And then I entered hell – a middle seat on a 100% full Air France Boeing 777, departing at 6:55pm and arriving 9 hours later at JFK.
It is no secret that my greatest fall from grace has been my return to Economy Class after years of flying Business Class during my Out & About years. [Note to Readers: If you feel the need to make a "Poor David" comment, please don't bother. It will only expose you as never having been a front-of-the-plane flyer.]
A glimpse at my 9 hours from Paris to New York:
On my right (the aisle seat), was a nice, late middle-aged man from Memphis who spent the entire flight gasping for breath and deep sighing. He told me he had a just-discovered prostate infection and had been taking the wrong antibiotic. Lovely. He also slept for about 80% of the trip. This meant that I – and the terrifying person sitting on my other side (see below) – had to wake him for repeated pee breaks.
To my left (the window seat), sat what increasingly passes for a typical American ... a 20-ish girl carrying at least 40% more body weight than intended by nature. She spoke French well ... insisting on ordering her jus d'orange and Sprite (which she pronounced "Spreet") with a showy French flair that was completely lost on the surly flight attendants who couldn't give a merde about anyone's French skills. Over the course of this long journey, my lovely neighbor (who was actually very nice, just gross) entertained me with the following:
- She rapturously ate a large bag of individually wrapped taffies and about a pound of sour gummi worms. Where does one purchase shit like that in Europe???!!!

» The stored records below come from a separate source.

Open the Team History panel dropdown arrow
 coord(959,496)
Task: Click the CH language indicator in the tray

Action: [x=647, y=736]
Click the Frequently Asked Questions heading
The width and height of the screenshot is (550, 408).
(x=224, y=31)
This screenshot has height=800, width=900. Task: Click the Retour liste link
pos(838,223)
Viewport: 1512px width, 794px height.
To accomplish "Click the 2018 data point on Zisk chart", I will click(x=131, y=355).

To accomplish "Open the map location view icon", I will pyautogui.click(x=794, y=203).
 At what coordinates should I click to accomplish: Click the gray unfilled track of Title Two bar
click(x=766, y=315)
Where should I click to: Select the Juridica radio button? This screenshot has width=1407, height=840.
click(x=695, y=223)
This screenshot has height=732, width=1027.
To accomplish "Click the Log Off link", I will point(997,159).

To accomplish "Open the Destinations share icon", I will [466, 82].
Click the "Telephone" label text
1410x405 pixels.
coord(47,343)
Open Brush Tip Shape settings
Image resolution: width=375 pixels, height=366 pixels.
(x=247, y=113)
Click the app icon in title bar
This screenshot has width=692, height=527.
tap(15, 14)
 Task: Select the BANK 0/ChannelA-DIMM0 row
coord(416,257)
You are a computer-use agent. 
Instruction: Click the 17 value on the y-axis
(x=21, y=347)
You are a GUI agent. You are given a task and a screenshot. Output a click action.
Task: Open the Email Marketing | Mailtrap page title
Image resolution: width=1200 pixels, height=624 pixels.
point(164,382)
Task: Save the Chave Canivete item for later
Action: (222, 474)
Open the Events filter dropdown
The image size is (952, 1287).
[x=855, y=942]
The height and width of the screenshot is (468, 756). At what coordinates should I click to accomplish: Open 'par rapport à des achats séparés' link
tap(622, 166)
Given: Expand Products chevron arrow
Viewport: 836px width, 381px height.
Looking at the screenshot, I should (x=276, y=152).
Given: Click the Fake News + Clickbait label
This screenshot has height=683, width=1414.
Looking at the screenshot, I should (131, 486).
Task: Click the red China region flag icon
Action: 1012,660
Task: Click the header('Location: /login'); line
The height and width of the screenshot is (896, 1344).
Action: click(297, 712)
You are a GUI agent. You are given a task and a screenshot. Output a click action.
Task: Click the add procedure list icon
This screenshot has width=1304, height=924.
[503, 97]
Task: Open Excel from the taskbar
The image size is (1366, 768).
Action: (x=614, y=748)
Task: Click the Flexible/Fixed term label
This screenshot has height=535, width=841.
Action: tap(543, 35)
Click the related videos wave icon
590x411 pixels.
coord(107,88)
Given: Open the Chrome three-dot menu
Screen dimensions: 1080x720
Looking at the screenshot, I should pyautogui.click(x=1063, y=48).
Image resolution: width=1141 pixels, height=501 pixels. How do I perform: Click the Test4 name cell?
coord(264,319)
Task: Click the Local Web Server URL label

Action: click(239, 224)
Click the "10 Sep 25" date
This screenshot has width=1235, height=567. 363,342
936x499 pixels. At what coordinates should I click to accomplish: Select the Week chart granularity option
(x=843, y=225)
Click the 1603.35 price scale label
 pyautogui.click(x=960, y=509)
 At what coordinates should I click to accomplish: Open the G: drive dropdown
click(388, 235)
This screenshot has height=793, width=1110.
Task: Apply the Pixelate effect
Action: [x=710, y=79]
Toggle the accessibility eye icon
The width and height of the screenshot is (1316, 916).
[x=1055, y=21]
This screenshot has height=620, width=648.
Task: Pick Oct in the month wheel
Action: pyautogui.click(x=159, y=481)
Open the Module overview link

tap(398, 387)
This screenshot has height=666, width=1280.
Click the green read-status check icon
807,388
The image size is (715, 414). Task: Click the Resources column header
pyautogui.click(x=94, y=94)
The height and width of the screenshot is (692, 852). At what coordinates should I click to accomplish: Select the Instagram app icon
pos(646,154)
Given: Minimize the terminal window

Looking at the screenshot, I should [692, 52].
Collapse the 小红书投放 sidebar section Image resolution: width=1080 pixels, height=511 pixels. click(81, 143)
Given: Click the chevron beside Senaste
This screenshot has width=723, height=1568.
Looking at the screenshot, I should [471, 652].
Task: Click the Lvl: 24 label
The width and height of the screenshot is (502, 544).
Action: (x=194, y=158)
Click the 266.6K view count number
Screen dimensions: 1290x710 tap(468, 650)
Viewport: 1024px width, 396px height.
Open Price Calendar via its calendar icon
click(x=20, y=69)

- She sat cross-legged the entire flight, meaning that much of the flight I had a killer view of her absolutely filthy feet.
- She applied a lovely smelling foot cream to said feet. Repeatedly.
- She put on her iPod somewhere over the Atlantic, turned to gaze out the window, and began to quiver and cry (oy, gevalt).
- She coughed a lot. A. Lot. Even alot.
- She farted, approximately every 15 minutes. At first I wasn't sure if it was her or him. But finally him went to the bathroom, leaving me alone with her, and the evidence was irrefutable.
- To end the show – and I kid you not – she spent the final pre-landing half hour picking her calloused feet, and daintily mange-ing her pick.
OK. I'm done describing. And I'm done with Economy on any flight of over 5 hours. As Scarlet O-Hara famously said – with a potato in hand that surely tasted better than the Air France Coach grub – "As God is my witness, I'll never fly long-haul economy again."